Mempertahankan kedaulatan Aceh dari Portugis dan Belanda pada masa kejayaan Kesultanan Aceh.
Cut Nyak Dhien berkiprah pada akhir abad ke 19 – awalabad ke 20. Mimpin pejuang Aceh melawan Belanda pada 1873-1912.Masa hidup 1848 – 6 Nopember 1908.
Memimpin pasukan gerilya setelah suaminya, Teuku Umar, gugur pada 1899. Ia berjuang lebih dari 25 tahun di hutan Aceh.

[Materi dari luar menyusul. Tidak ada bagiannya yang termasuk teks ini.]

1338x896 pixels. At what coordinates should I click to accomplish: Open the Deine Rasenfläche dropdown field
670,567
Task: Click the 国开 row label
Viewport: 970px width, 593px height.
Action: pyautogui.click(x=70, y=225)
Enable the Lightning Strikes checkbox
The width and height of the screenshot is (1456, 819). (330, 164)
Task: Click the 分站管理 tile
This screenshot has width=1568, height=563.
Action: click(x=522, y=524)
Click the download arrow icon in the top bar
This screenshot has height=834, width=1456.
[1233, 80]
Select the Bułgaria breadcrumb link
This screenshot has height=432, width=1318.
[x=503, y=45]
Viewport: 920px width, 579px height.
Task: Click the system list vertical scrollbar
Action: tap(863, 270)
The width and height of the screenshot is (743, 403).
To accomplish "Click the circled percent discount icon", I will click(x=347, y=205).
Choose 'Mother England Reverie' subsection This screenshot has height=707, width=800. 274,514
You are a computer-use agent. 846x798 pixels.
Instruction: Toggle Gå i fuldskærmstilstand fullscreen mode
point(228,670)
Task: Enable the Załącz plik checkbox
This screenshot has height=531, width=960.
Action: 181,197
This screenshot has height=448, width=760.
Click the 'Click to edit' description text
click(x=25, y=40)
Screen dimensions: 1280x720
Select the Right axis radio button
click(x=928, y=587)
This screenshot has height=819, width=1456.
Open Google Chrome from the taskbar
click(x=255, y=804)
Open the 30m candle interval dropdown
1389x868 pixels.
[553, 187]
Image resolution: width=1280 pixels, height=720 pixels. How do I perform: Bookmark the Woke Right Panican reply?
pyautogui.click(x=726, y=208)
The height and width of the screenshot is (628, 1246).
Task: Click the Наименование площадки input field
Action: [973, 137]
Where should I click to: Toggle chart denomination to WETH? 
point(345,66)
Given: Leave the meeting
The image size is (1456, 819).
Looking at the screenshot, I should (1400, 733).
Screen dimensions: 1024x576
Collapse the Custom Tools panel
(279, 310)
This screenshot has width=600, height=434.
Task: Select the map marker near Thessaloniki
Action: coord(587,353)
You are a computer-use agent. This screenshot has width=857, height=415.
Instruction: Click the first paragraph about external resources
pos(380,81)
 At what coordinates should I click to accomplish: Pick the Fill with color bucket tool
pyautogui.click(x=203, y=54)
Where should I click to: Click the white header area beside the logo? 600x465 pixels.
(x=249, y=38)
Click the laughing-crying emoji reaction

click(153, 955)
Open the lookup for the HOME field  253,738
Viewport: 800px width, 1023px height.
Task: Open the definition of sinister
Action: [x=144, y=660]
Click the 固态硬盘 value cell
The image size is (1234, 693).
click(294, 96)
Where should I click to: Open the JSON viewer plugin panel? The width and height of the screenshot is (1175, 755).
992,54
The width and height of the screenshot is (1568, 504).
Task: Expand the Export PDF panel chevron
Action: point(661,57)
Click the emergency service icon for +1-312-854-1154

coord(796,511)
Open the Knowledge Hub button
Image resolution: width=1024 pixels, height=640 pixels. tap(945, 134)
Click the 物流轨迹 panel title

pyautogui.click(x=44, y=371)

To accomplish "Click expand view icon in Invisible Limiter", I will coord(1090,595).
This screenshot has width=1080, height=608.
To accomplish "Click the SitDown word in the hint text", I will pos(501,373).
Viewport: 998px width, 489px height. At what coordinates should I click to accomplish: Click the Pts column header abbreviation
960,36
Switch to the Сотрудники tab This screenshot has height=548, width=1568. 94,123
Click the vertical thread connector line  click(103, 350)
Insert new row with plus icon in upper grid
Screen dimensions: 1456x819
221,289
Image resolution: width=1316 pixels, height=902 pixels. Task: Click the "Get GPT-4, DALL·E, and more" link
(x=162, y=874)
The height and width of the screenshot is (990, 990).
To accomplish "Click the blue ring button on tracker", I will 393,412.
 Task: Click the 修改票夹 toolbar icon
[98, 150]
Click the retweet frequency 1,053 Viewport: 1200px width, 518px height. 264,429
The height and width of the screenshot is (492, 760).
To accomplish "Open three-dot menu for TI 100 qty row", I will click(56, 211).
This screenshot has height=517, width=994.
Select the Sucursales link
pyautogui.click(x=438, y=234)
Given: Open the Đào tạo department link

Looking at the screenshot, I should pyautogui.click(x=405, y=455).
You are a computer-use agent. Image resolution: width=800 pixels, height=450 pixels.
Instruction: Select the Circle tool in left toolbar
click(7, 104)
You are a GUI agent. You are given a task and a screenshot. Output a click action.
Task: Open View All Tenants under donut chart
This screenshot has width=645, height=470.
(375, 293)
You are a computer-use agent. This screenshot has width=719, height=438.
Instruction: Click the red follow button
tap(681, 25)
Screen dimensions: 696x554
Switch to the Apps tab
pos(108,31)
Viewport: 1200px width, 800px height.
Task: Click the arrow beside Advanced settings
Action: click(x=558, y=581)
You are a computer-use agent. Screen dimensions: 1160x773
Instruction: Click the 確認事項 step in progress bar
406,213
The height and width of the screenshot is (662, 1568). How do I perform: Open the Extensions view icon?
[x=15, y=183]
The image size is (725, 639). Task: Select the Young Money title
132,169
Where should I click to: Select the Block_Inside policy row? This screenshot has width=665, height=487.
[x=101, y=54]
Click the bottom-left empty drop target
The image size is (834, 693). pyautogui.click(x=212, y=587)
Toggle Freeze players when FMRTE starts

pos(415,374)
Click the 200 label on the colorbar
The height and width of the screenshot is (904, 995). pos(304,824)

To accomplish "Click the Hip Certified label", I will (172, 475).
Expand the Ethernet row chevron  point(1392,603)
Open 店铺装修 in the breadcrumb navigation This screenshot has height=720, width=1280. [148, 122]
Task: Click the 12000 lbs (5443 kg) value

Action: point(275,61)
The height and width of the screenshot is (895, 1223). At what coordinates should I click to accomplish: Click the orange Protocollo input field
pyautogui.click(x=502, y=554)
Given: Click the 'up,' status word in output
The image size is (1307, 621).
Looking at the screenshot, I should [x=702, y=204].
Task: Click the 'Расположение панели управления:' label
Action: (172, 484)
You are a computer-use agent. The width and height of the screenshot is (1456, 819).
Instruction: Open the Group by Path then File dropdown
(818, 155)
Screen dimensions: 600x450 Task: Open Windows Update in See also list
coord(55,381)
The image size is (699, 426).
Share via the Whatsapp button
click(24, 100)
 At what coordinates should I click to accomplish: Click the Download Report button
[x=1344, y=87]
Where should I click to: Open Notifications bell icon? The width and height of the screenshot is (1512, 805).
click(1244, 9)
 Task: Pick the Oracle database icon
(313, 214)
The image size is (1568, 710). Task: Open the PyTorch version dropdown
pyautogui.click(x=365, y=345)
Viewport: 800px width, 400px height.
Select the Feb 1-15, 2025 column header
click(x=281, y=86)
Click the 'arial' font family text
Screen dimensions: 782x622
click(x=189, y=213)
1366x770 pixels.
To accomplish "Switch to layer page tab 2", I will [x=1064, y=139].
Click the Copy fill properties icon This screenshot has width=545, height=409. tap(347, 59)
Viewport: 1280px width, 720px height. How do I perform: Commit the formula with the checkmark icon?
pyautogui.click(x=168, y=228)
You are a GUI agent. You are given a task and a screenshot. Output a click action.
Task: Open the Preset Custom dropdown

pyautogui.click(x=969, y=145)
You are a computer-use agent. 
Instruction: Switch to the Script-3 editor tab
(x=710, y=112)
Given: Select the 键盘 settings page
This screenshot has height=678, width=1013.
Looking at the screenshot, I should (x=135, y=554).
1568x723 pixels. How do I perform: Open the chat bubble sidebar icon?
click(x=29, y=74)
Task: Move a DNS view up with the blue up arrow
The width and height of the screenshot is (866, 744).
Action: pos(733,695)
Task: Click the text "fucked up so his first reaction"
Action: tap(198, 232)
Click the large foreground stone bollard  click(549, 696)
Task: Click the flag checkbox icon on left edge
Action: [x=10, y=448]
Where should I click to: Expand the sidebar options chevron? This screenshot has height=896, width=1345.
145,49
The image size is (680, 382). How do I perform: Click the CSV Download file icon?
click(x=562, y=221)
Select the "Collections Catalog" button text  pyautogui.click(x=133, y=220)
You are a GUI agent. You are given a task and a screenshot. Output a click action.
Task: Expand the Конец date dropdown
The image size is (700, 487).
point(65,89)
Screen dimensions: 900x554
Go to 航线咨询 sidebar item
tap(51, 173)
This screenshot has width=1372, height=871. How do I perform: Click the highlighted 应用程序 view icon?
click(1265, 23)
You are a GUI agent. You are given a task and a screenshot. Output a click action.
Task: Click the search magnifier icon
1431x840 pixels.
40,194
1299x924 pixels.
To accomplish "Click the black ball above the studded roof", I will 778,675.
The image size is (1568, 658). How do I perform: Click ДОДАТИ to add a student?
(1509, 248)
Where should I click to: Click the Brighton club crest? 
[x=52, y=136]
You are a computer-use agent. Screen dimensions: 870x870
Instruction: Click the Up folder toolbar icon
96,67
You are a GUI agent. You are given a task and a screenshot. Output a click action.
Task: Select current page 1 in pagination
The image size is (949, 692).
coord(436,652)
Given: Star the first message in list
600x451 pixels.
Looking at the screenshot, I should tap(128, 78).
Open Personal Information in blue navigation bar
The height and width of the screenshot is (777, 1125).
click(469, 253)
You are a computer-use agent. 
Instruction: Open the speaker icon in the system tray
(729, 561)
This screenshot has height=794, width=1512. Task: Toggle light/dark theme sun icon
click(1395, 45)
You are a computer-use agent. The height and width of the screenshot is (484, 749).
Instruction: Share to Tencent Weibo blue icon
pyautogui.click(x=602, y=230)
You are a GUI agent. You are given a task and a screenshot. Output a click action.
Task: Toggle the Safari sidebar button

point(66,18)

Meskipun usia senja dan penglihatan memudar, ia tetap memimpin perlawanan hingga akhirnya ditangkap dan diasingkan ke Sumedang.
Cut Meutia berkiprah di awal abad ke 20. Era Perjuangan, Perang Aceh melawan Belanda. Masa hidup 15 Februari 1870 – 24 Oktober 1910. Memimpin perlawanan gerilya di pedalaman Aceh Utara setelah suaminya, Teuku Cik Tunong, gugur.
Dikenal taktiknya memporak-porandakan pertahanan Belanda. Ia gugur di tangan Belanda pada 1910 saat bertempur di Alue Kurieng.
Ruhnya
Ilustrasi narasi di atas, menunjukan semangat tiga Srikandi Aceh masa lalu itu benar benar ada “ruhnya” di tiga perempuan Aceh di daerah pedalaman Gampong Alue Canang Kecamatan Birem Bayeun, Kabupaten Aceh Timur.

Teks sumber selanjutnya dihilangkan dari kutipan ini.